The Greek Hades (originally the name of the god who
presided over it) did not suggest
punishment either. It was a dark subterranean realm or a
distant island. The
dead were conducted to Hades by the god Hermes. The way was barred, however, by
the River Styx. The dead were ferried across the river by the boatman Charon.
Eventually, the Greeks added a place called Tartarus, far below Hades, as
a place of torment for the wicked. In time Tartarus lost its distinctness
and became another name for Hades.
The word hell comes from an Anglo-Saxon root meaning "concealed," and it suggests a place hidden in the hot regions at the
Earth's center. In Norse mythology Hel was
the name of the world of the dead as well as of its goddess. It was especially for evildoers and was
distinguished from Valhalla, the place to which those who had fallen in battle
went. The ancient Greek myth of Elysium, or the Elysian fields, was similar to
Valhalla. It was a dwelling place for heroes on whom the gods had conferred
immortality. Eventually it came to mean the abode for all the blessed dead, as
opposed to Hades.
The concept
of hell as a place of punishment is rooted in the idea of justice. Hell was
offered as an answer to the question: If
evildoers prosper throughout their lives and are never punished, when will they
get what is coming to them? The answer must be: after they die.
The modern
Western understanding of hell derives from the latest period in ancient
Israel's history, and it was more fully developed by early Christianity.

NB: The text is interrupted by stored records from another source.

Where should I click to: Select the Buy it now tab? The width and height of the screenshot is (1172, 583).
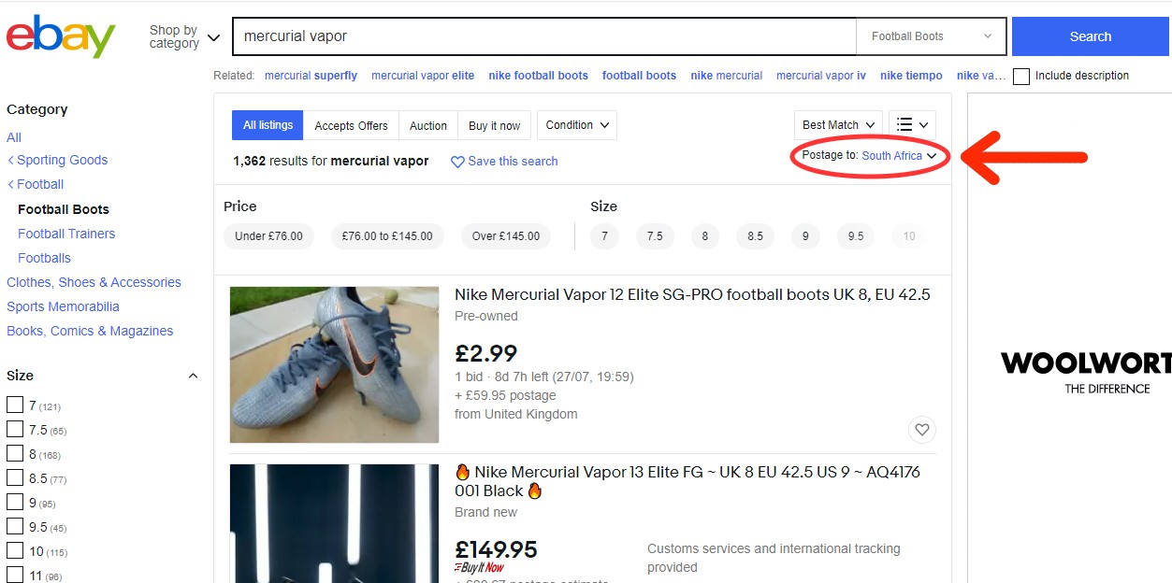point(494,126)
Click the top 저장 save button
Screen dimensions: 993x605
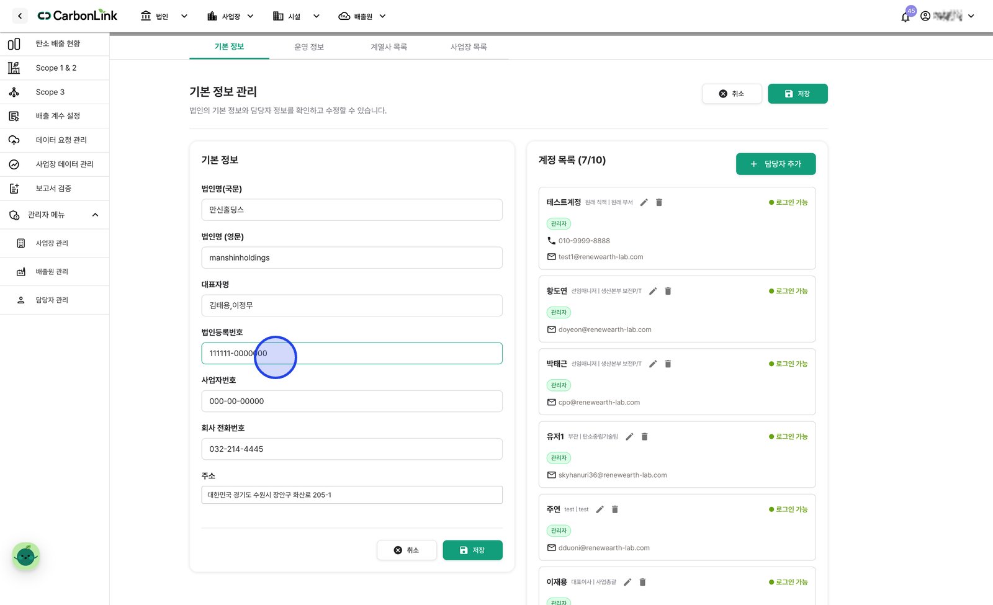798,94
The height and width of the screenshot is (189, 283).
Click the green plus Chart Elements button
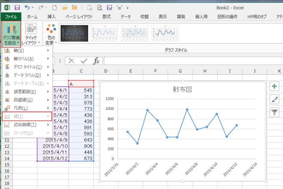point(274,86)
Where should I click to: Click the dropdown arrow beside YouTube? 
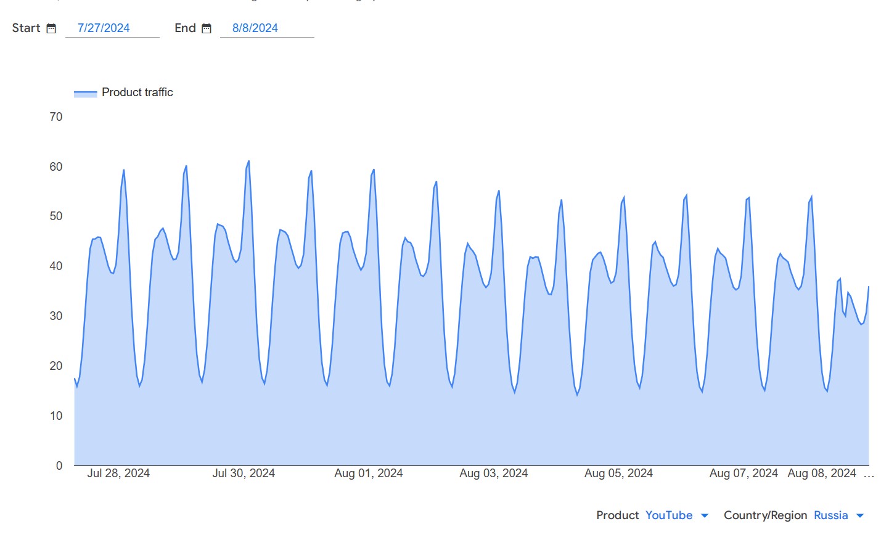click(x=705, y=515)
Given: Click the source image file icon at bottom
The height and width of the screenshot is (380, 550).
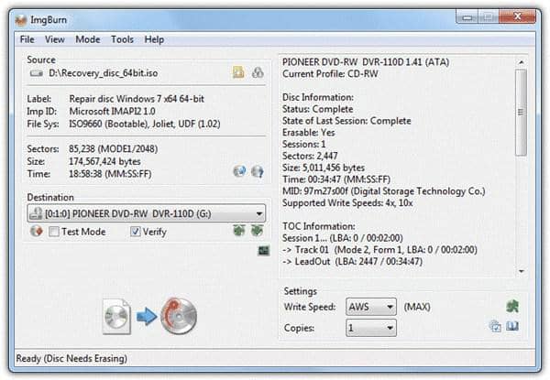Looking at the screenshot, I should 116,316.
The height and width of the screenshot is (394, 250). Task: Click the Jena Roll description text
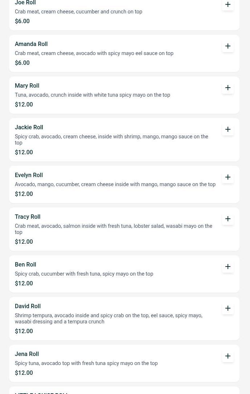(86, 363)
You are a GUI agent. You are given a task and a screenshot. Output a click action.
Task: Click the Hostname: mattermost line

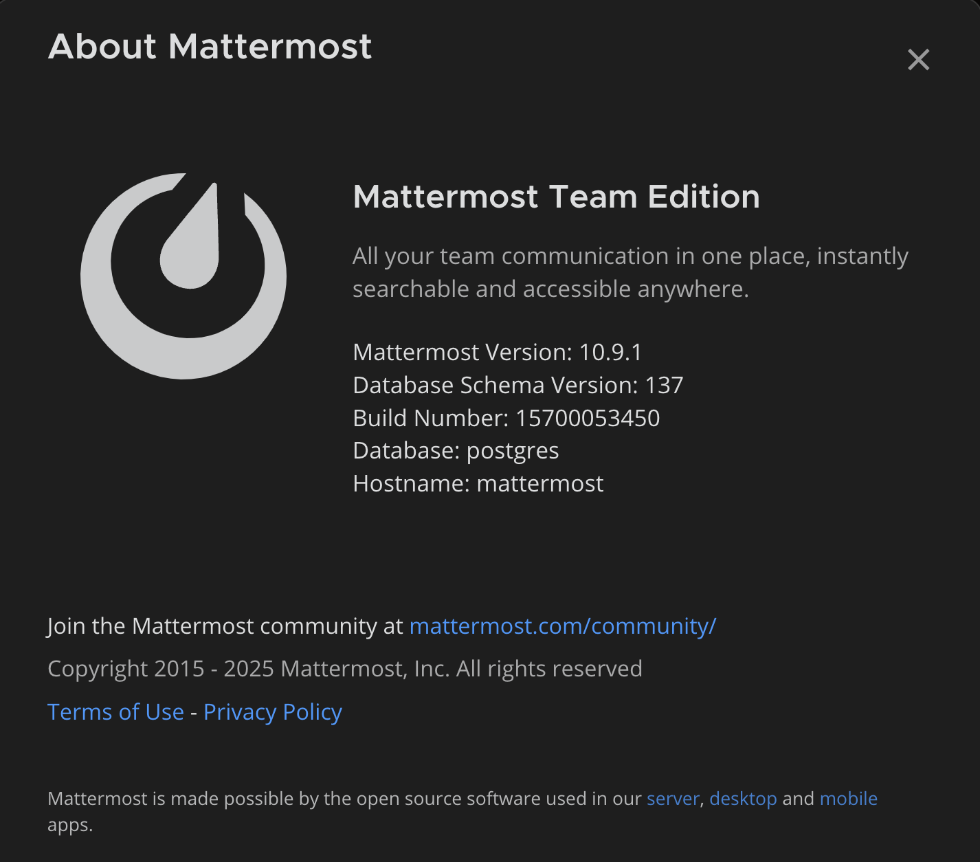coord(478,483)
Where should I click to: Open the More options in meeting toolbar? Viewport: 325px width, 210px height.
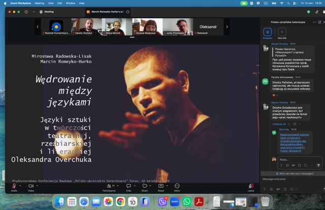coord(177,187)
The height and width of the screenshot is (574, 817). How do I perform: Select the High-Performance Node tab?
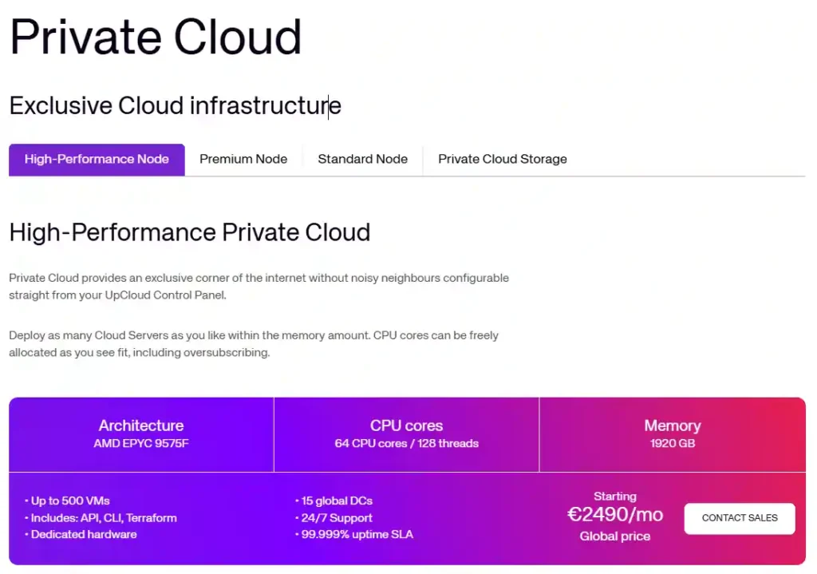97,159
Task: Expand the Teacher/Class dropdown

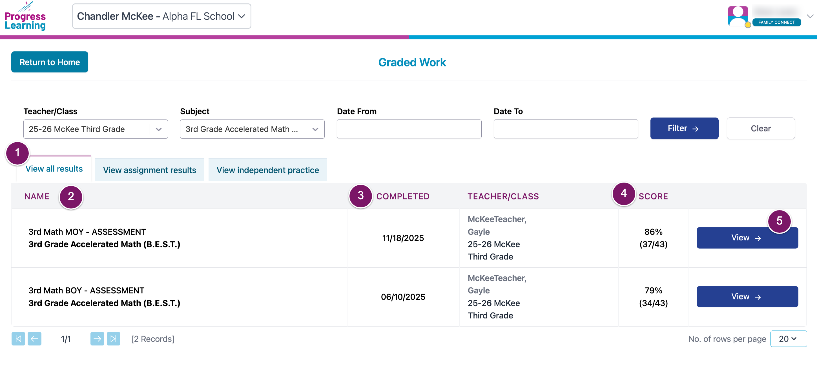Action: [x=159, y=129]
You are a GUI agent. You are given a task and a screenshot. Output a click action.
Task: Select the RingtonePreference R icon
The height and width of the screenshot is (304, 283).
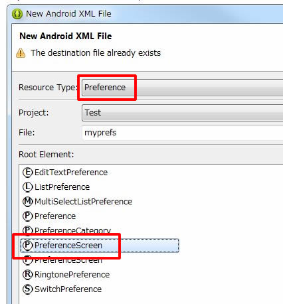(x=28, y=275)
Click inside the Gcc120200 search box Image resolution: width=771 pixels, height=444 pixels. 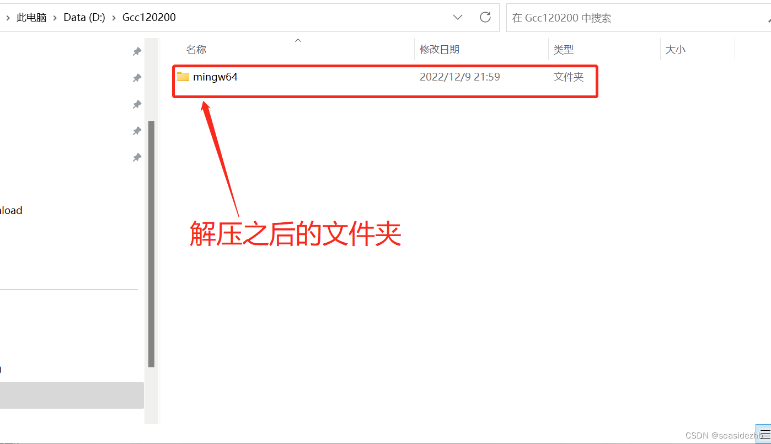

The chief suggestion of such a place in the Hebrew Bible (or Old Testament) is
a brief reference in Daniel. The
place reserved for the wicked dead was called Gehenna by Jews. Early references depict it as a place of temporary punishment,
similar to the Roman Catholic purgatory. By the time Christianity was established, it had become a permanent
abode. The torments inflicted there were largely imaginative projections of the
worst tortures devised in this world. Eternal fire is the most common
punishment, though perpetual cold also has been accepted.

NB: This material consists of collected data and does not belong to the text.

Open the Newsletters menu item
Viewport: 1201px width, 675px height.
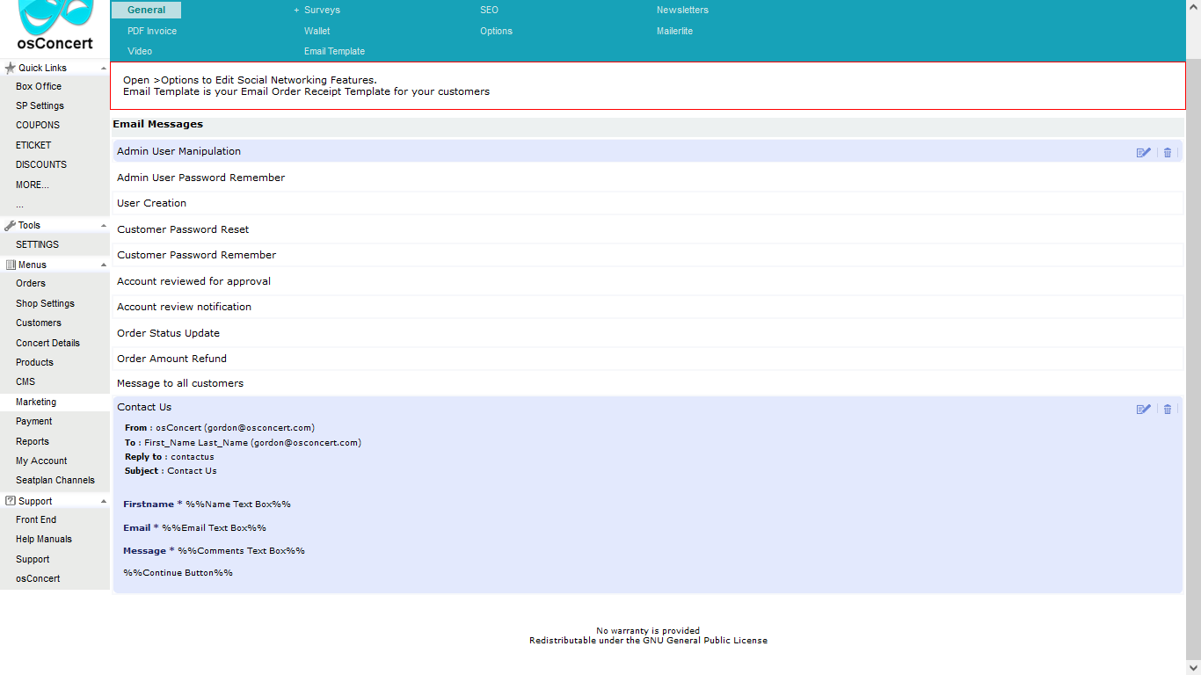[x=682, y=11]
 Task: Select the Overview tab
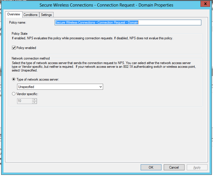14,14
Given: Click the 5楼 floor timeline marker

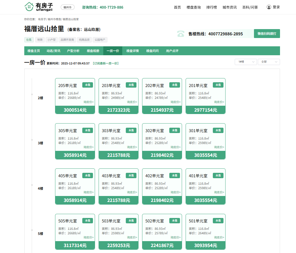Looking at the screenshot, I should click(x=32, y=230).
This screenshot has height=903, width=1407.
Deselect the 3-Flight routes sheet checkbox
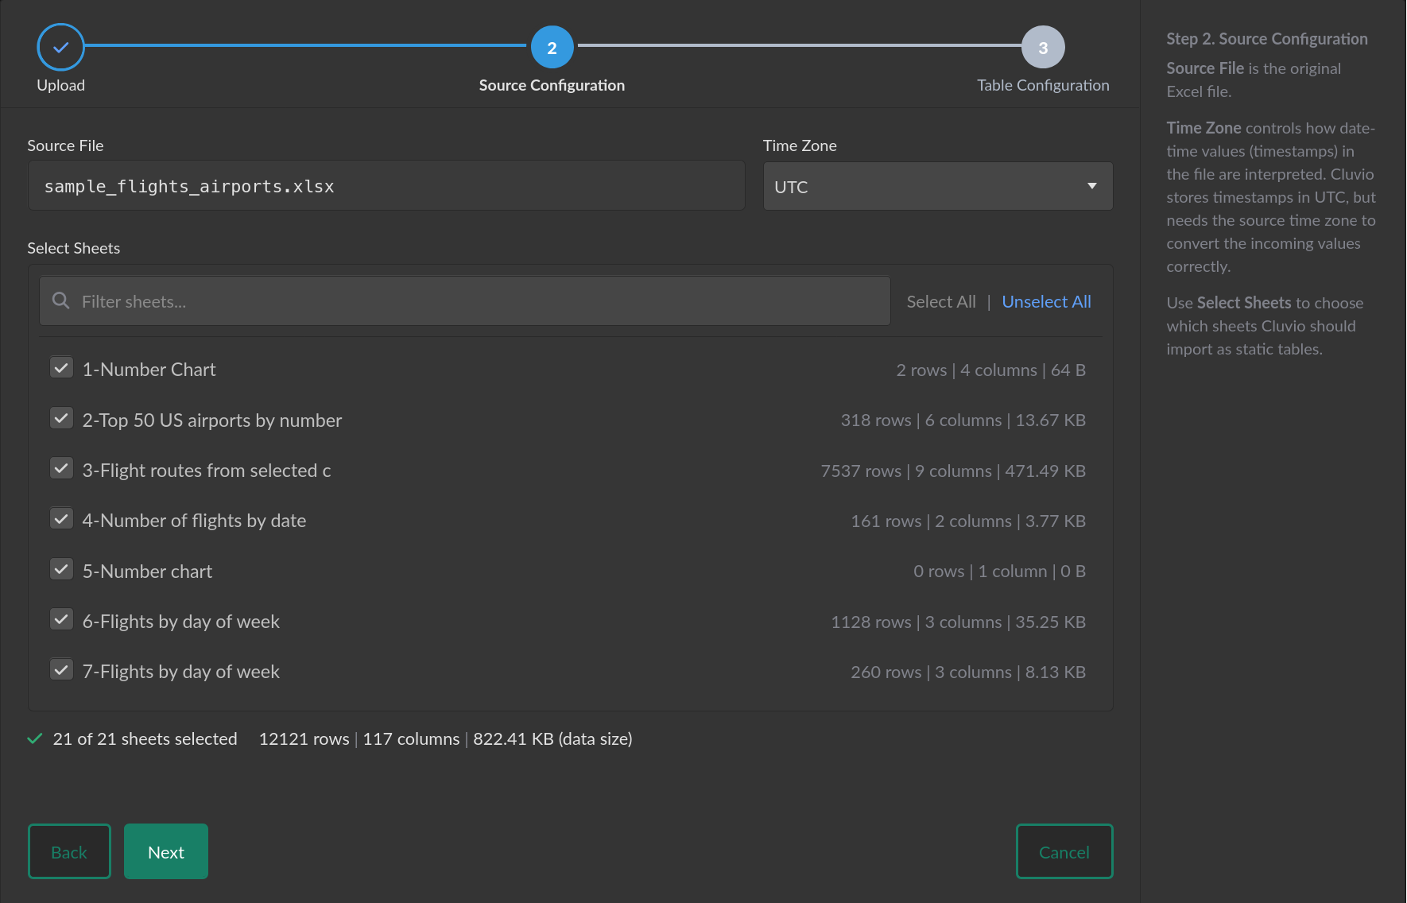point(61,468)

There is no fully developed teaching
about hell in the New Testament, though there are frequent mentions of it. Only in the course of later church history was it elaborated into official church doctrine.

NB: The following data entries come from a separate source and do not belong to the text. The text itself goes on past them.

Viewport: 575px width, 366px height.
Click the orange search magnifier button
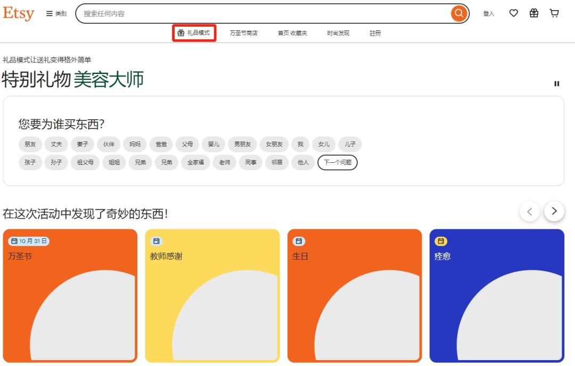pyautogui.click(x=458, y=13)
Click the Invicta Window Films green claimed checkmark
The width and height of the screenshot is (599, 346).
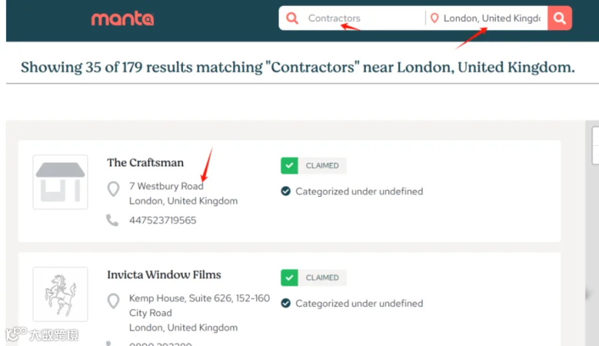click(x=290, y=277)
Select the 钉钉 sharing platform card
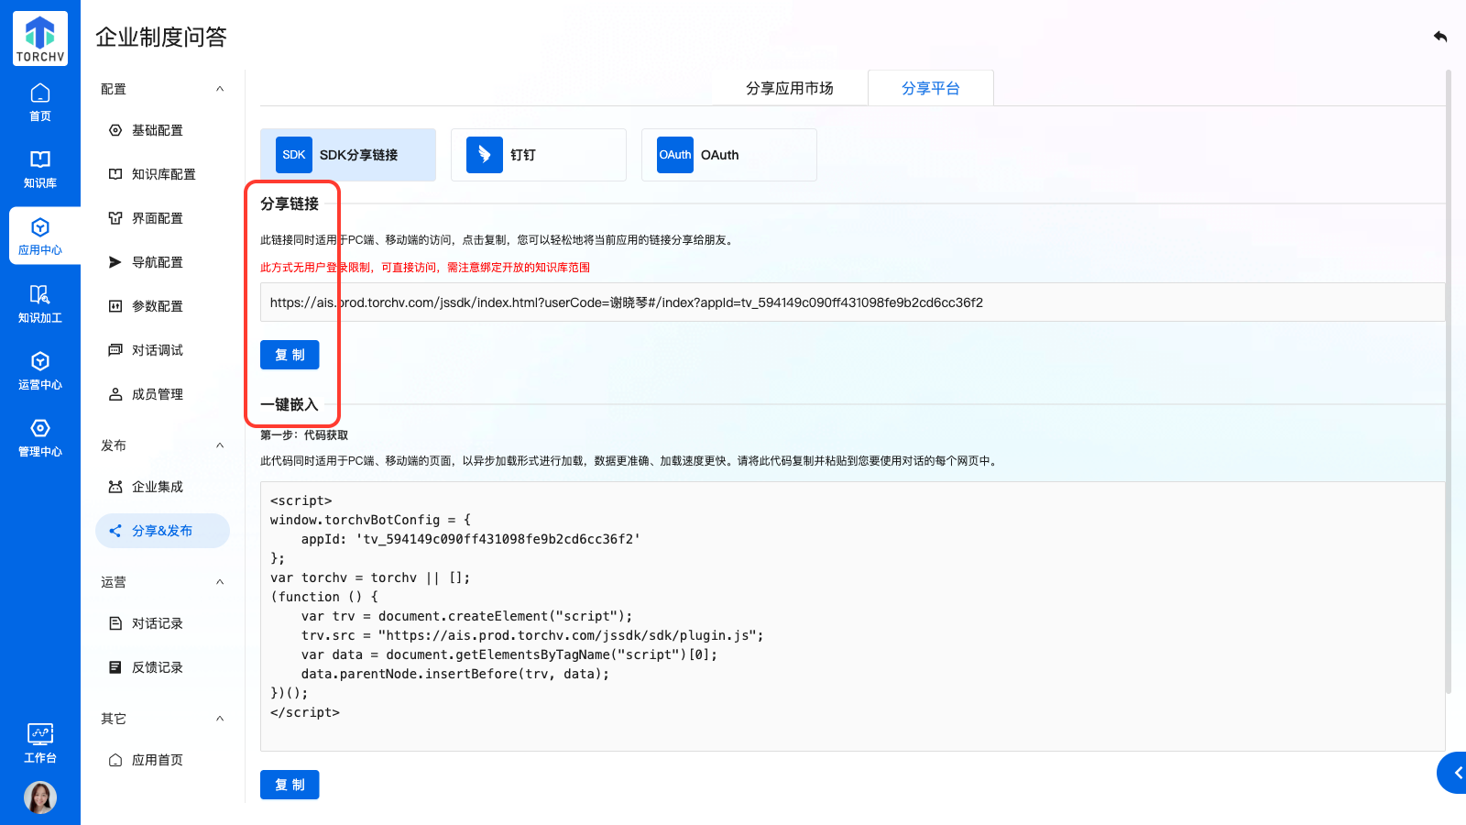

Today the New Testament statements and their later explanations are taken
literally by some Christians, regarded as allegory or myth by some, and denied
altogether by others.
Islam has no consistent teaching on hell. It is regarded as permanent in some passages of the Koran and temporary in others. In Hinduism, hell is accepted, but it has no permanent significance. It is but a stage in the long career of the soul. For most Buddhist schools, as well, hell is a transitory phase where sins are purged.
HELL
- Hell traditionally denotes the place or state
of being of unrepentant souls who are damned to eternal punishment after death.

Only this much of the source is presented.